Here in the Durham Region of Ontario there is a long list of green obstacles:

1) unreliable and ineffective public transit 2) no bike lanes on busy and dangerous streets (if you aren't biking on the sidewalk, you're practically suicidal) 3) very limited availability of organic, locally-grown produce 4) municipal recycling rejects a distressing amount of materials 5) community apathy 6) completely insufficient funding for trail and protected land maintenance and programming 7) almost non-existent recycling programs for businesses 8) municipal composting isn't available to all residents 9) complete lack of a "green" community in which like-minded individuals can meet and take action

All this and we're also home to a great many pollution-spewing, environment-contaminating industries (cement, tires, cars, etc.). However, I think that if we could just have bike lanes it would make a huge difference. How can not using a car (for both environmental and health reasons) be promoted if the only alternatives are unsafe or can't be relied upon to get you to work on time, if at all?

Aug 22, 2012
5:41 PM

My most difficult challenge is getting around in this new country residential Whitehorse Copper subdivision which was created around 2008 in Whitehorse, Yukon. Unfortunately, there was a lack of vision on the side of the city and territorial government planners, resulting in very wide roadways and no walkways, sidewalks, anything! If I want to visit my neighbour I have to take the car for fear of being run over on the short walk over there, as you have to walk on the road. Forget about walking your dogs here

Aug 21, 2012
7:04 PM

My biggest challenge in Mississauga is getting access to local, organic foods. This city is an absolute dead-zone for farmer's markets (outside of the ones at Square One and the Streetsville GO station, which don't have much in organics, and also seem to have some sellers who aren't local farmers). Devastatingly, like so many large cities, farms are pushed further and further to the outskirts and face an incredible amount of development pressure, while issues and protests get swept under the political rug until the farmers finally sell for any number of reasons. I believe farms should be the heart of every community. What if we turned the "conventional" city core inside out? Do we really need one big bustling core to which everyone commutes, or several smaller walkable towns that are within walking/biking distance to an abundance of healthy food? Imagine eating the best local food possible while putting money back into your very own community…!

Aug 14, 2012
6:44 PM

Lack of sidewalks!
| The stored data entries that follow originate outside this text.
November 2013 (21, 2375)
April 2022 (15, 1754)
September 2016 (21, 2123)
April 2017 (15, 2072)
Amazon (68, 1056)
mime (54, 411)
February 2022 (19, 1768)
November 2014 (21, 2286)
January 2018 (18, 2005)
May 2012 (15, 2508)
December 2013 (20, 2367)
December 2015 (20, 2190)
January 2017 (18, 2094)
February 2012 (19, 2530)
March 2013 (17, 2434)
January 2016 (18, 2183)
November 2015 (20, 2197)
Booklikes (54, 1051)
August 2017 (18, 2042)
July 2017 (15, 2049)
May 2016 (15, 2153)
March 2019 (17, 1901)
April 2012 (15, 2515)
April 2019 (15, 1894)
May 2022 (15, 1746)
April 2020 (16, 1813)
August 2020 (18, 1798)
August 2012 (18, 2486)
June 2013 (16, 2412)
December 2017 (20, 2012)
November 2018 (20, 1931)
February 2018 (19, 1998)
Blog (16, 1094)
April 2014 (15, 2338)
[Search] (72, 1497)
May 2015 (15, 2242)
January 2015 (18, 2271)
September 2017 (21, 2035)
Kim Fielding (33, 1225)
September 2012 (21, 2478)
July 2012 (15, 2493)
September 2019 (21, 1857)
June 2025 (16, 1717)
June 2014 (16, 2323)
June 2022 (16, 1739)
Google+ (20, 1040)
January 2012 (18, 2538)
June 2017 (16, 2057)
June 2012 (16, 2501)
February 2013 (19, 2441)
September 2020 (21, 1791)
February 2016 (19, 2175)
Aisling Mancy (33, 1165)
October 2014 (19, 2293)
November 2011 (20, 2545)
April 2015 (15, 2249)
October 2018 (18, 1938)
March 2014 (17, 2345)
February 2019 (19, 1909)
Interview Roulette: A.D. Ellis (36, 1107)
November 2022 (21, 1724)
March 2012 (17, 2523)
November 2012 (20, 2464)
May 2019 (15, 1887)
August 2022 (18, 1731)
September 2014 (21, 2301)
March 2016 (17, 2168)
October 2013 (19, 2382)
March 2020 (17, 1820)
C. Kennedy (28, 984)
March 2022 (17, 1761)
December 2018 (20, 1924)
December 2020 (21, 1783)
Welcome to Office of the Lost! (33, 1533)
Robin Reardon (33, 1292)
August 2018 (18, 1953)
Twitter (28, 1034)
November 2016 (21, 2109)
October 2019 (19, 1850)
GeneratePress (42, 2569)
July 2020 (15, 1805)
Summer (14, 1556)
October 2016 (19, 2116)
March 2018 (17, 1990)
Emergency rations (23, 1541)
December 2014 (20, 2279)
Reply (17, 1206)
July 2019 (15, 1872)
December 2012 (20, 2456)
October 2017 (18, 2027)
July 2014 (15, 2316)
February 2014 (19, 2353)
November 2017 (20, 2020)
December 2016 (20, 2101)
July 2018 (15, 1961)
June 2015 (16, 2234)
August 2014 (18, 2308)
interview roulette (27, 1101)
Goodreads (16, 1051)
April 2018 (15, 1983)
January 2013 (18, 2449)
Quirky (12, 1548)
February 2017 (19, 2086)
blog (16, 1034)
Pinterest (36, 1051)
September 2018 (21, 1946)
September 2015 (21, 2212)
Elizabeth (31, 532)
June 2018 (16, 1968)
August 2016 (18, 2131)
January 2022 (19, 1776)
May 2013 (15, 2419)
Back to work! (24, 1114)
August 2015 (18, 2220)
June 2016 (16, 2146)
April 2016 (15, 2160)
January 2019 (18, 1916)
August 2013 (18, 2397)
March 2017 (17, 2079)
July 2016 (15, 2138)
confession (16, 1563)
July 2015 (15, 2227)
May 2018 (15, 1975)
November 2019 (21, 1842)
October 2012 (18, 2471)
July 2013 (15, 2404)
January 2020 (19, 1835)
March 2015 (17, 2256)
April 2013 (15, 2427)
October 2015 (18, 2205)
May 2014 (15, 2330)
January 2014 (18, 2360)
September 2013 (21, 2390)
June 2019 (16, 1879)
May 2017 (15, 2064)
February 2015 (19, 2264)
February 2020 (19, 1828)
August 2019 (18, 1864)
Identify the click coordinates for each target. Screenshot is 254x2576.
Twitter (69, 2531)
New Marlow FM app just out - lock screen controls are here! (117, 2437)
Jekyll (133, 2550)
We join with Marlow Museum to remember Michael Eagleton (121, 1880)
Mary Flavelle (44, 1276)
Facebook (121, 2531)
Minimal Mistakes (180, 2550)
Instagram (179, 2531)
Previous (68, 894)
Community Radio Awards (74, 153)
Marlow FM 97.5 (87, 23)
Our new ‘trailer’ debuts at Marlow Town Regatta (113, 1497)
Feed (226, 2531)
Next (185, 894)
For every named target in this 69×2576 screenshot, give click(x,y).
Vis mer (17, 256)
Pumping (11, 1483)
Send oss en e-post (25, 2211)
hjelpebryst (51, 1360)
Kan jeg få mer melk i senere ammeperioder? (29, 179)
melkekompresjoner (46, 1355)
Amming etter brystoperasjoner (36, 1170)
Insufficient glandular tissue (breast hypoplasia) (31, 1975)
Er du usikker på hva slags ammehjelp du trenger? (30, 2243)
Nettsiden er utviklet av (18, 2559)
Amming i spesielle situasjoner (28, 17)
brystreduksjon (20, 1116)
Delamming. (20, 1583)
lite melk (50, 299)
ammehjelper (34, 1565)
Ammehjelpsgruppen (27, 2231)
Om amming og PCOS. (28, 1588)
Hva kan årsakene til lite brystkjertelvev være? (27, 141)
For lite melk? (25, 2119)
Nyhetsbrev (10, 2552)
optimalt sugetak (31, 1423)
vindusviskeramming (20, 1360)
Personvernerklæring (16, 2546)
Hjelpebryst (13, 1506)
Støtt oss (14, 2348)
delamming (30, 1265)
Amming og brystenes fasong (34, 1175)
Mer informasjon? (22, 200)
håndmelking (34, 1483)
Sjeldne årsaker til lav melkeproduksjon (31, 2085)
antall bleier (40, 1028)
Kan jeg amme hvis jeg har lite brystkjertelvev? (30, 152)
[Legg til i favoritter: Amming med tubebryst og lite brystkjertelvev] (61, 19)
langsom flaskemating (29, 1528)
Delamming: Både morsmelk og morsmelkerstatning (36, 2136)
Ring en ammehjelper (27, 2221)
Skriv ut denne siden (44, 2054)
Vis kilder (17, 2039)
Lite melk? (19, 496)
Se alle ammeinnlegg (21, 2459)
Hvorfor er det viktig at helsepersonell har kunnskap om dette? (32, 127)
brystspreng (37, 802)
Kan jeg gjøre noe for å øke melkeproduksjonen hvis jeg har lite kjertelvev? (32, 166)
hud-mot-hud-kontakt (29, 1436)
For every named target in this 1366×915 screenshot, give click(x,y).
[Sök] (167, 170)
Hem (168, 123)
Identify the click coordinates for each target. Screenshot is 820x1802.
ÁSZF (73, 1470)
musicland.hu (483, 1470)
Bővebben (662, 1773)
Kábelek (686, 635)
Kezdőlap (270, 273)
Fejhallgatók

The new suburb norm is sidewalks on only one side of the street. When our established neighbourhood was slated for construction, the city decided to eliminate the sidewalks on the north side — our side — to conform with "new building policies" and to save money. We organized the neighbours and sent a delegation of 30 to city hall to protest. Sidewalks encourage walking, biking, stopping by and chatting, impromptu visits. Sidewalks are where kids learn to bike, skateboard and rollerblade. Kids chalk on them. People walk their dogs on them. Sidewalks make a community. Our brand new sidewalks were laid last week and already, people are walking and neighbours are stopping by to visit.

Aug 13, 2012
5:40 PM

Plastic water bottles are making a come back it seems…not good

Aug 13, 2012
9:12 AM

I feel that Mississauga should provide green bins within the reach of residents while they are out and about. My family and I make sure we put every last and possible item in the green bin at home, however, we are forced to treat the exact same items as waste outside our home. Currently, Mississauga only provides publicly waste and recycling bins. Yet there is still a need for green bins, which I am sure is felt by many residents.